▸ What this task involves
Repeat only what runs from the line with "Screen dimensions: 315x151" through the last line of the data below, both included, keeping every word as it is and leaving out the pictures.

▸ Saved entries
--------

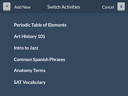
Task: Select the Add New label
Action: coord(23,7)
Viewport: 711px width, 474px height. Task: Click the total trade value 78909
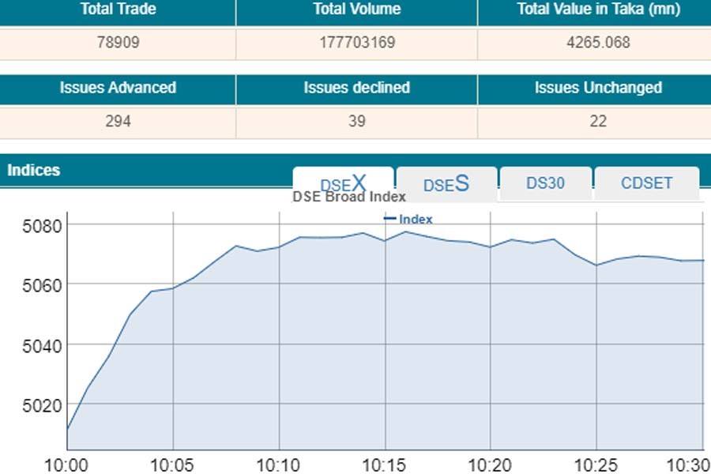118,43
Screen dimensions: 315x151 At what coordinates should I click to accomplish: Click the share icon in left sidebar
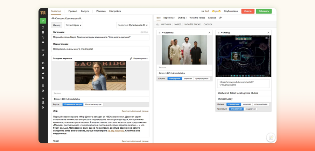(43, 55)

--------

▸ Response to the task
Screen dimensions: 315x151 At what coordinates should I click to accomplish: Click the share icon in left sidebar
(43, 55)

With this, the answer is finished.